**What the task asks:**
Reproduce the data verbatim, beginning at the line that contains "What do you see at coordinates (224, 460)" and continuing through the line that contains "coordinates (52, 174).", with both of those lines included.

**Record set:**
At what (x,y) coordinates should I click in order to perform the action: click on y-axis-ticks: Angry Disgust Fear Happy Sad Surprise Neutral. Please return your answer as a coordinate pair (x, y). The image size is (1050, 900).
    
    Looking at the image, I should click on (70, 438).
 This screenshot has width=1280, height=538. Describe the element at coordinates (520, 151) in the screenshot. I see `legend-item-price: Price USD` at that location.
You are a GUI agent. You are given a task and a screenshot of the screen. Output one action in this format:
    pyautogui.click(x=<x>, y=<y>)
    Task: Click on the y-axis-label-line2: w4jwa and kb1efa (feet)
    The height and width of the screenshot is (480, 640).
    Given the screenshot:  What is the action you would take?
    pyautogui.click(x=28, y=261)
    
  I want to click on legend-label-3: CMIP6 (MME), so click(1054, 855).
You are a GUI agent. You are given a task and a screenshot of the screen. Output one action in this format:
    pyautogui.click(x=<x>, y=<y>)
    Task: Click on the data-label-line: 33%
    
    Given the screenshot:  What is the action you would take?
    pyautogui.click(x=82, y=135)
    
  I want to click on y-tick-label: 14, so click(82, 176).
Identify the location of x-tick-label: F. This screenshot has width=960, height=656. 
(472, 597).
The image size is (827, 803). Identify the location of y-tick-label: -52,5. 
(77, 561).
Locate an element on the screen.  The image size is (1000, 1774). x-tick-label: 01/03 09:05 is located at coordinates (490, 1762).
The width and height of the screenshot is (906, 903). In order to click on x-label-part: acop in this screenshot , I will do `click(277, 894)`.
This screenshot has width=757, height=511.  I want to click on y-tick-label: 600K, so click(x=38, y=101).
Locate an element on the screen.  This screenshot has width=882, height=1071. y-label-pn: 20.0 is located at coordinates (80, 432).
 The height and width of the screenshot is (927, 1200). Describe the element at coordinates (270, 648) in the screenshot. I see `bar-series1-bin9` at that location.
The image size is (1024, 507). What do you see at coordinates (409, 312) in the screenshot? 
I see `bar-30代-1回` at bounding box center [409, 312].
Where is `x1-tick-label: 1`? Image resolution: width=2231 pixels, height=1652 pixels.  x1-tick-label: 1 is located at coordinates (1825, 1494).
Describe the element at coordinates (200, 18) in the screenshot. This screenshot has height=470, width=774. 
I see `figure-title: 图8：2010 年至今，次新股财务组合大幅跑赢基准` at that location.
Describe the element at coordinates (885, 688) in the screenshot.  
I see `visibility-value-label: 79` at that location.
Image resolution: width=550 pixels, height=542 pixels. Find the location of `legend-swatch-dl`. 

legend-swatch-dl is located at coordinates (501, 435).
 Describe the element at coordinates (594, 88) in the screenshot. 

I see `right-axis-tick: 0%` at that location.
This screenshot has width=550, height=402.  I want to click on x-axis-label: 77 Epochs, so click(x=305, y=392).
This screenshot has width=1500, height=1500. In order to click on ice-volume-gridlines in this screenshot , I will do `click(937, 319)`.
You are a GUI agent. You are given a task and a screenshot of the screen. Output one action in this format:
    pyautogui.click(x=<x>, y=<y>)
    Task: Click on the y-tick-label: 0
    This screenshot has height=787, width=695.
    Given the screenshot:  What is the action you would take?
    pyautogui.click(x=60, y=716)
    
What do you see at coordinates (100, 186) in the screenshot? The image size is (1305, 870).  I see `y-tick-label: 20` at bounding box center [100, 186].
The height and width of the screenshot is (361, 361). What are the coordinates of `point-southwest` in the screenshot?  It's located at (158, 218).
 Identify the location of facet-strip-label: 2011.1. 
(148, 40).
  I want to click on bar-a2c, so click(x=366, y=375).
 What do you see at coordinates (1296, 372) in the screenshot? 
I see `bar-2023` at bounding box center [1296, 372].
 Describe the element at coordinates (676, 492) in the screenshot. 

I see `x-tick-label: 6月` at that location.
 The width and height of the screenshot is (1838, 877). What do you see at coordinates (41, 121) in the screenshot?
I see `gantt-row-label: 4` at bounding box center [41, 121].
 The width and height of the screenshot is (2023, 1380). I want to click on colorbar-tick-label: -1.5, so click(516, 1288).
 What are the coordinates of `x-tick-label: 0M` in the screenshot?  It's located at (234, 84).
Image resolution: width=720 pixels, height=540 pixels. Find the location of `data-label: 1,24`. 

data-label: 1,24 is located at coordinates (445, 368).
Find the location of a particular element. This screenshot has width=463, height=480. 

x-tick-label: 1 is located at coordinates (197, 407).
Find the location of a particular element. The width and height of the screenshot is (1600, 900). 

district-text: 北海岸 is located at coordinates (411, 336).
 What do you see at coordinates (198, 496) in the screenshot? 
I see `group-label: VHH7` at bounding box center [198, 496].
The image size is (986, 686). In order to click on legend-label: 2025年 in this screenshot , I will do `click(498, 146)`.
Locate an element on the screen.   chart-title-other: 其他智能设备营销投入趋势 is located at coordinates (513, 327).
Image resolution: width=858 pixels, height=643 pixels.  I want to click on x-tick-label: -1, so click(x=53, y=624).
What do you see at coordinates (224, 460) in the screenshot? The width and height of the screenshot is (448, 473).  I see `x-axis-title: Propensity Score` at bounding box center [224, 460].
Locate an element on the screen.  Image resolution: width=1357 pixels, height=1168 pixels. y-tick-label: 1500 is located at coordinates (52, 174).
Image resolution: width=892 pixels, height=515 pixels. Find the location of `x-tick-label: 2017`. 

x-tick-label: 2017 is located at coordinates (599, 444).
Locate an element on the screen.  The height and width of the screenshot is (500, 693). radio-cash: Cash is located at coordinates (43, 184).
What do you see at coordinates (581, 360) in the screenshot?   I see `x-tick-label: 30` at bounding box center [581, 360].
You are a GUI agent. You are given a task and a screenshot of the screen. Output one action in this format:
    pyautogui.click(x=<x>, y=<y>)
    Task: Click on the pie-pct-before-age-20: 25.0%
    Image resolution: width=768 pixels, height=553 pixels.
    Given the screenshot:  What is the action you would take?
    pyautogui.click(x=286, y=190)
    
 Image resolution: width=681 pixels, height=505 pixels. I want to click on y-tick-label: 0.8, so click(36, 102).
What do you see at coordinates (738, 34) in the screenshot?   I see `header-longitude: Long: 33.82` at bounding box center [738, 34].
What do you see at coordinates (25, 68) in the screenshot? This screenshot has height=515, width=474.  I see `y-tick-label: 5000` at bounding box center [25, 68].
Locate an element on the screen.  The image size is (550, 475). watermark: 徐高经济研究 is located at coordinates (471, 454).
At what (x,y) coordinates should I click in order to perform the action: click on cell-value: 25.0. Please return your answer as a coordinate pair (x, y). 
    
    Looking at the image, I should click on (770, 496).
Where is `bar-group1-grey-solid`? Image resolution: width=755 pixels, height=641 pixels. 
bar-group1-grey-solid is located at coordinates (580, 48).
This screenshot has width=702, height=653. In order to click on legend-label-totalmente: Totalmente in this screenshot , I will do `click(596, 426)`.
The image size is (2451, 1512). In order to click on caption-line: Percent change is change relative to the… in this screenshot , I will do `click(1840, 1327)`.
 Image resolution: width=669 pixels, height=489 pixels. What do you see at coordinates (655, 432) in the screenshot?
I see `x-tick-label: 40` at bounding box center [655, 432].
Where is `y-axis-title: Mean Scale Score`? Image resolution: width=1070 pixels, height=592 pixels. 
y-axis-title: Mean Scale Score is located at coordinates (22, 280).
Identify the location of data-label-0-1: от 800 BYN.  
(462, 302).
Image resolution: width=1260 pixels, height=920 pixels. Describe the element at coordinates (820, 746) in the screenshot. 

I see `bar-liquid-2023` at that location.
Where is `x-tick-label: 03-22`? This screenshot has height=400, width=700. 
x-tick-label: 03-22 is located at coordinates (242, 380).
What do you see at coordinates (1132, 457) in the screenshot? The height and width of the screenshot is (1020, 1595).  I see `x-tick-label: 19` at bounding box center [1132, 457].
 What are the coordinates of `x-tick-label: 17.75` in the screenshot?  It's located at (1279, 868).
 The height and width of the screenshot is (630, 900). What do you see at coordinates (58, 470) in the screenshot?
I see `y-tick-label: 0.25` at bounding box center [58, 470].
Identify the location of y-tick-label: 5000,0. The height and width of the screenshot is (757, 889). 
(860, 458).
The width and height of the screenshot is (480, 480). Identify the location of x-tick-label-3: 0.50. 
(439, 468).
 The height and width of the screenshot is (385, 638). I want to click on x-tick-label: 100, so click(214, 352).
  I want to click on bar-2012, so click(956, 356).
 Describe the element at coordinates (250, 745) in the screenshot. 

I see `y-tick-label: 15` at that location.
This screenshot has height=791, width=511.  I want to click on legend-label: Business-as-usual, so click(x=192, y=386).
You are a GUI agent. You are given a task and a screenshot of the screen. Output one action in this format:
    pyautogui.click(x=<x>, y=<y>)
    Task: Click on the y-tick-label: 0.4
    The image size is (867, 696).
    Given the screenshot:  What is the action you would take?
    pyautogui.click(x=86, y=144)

**Reply to the task:**
What do you see at coordinates (224, 460) in the screenshot? The width and height of the screenshot is (448, 473).  I see `x-axis-title: Propensity Score` at bounding box center [224, 460].
Locate an element on the screen.  Image resolution: width=1357 pixels, height=1168 pixels. y-tick-label: 1500 is located at coordinates (52, 174).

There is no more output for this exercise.